> Consigne 1: Traduisez en anglais cette phrase du texte sur les pouvoirs des maires : « La loi n° 2020-290 du 23 mars 2020 a introduit en droit français une nouvelle situation juridique : l’état d’urgence sanitaire. »
> Consigne 2: D’après le texte sur les pouvoirs des maires, quel code identifie et énumère les autorités de police désignées pour faire face à l’épidémie ?
> Consigne 3: Poursuivez le texte sur les pouvoirs des maires à partir de sa dernière phrase.

> Source:
++++

CRISE SANITAIRE : QUELS SONT LES POUVOIRS DES MAIRES ?

CRISE SANITAIRE : QUELS SONT LES POUVOIRS DES MAIRES ?

Publié le : 30/04/2020 30 avril avr. 04 2020

La loi n° 2020-290 du 23 mars 2020 a introduit en droit français une nouvelle situation juridique : l’état d’urgence sanitaire.
Or, la déclaration de l’état d’urgence sanitaire sur le territoire français a entraîné l’édiction de mesures qui dérogent pour la plupart largement au droit commun. Se pose ainsi la question des autorités compétentes pour prendre des mesures en vue d’endiguer l’épidémie.
Le Code de la santé publique identifie et énumère les autorités de police désignées pour faire face à l’épidémie ainsi que les pouvoirs dont elles sont titulaires.
Le Premier ministre peut ainsi, « aux seules fins de garantir la santé publique » :
  • - restreindre ou interdire la circulation des personnes et des véhicules dans les lieux et aux heures fixés par décret,
  • - interdire aux personnes de sortir de leur domicile, sous réserve des déplacements strictement indispensables aux besoins familiaux ou de santé,
  • - ordonner des mesures ayant pour objet la mise en quarantaine,
  • - ordonner des mesures de placement et de maintien en isolement,
  • - ordonner la fermeture provisoire d'une ou plusieurs catégories d'établissements recevant du public ainsi que des lieux de réunion, à l'exception des établissements fournissant des biens ou des services de première nécessité,
  • - limiter ou interdire les rassemblements sur la voie publique ainsi que les réunions de toute nature,
  • - ordonner la réquisition de tous biens et services nécessaires à la lutte contre la catastrophe sanitaire.

++++

> Lignes de données:
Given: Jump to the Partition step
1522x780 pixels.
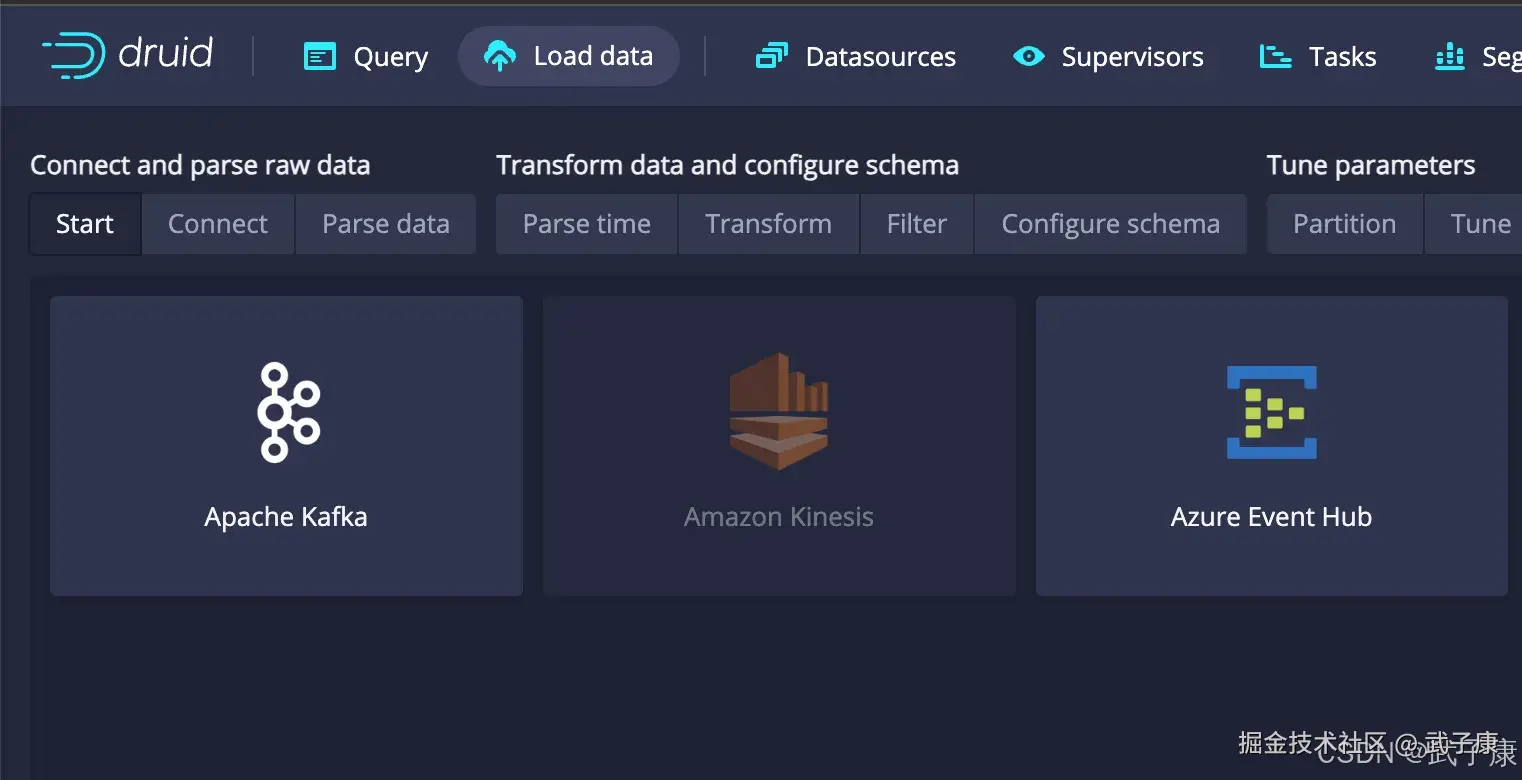Looking at the screenshot, I should click(1344, 224).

++++

> Réponse rédigée 1: Law No. 2020-290 of March 23, 2020 introduced a new legal situation into French law: the state of health emergency.

> Réponse rédigée 2: Le Code de la santé publique.

> Réponse rédigée 3:
Le Ministre chargé de la santé peut, quant à lui prescrire par arrêté toute mesure règlementaire relative à l’organisation et au fonctionnement du dispositif de santé. Il peut également prescrire toute mesure individuelle nécessaire à l’application des mesures déjà prescrites par le Premier ministre.
Enfin, le Premier ministre et le Ministre chargé de la santé peuvent habiliter les Préfets à prendre des mesures générales ou individuelles d’application.
Le Code de la santé publique précise qu’une exigence de proportionnalité doit guider les autorités dans l’édiction de ces mesures. Cela n’a rien de surprenant dès lors qu’en matière de police administrative, seules des mesures nécessaires et strictement proportionnées peuvent être édictées.
Dans ce contexte, les maires ont-ils la possibilité d’agir ?
Le Code de la santé publique confie au Premier ministre, au Ministre chargé de la santé ainsi qu’aux Préfets un pouvoir de police administrative spéciale. Or, en pareil cas, seules certaines conditions permettent aux Maires d’agir.
En effet, les maires sont, par principe, titulaires d’un pouvoir de police administrative générale qui leur permet d’édicter toute mesure afin de préserver la sécurité, la salubrité et la tranquillité publiques.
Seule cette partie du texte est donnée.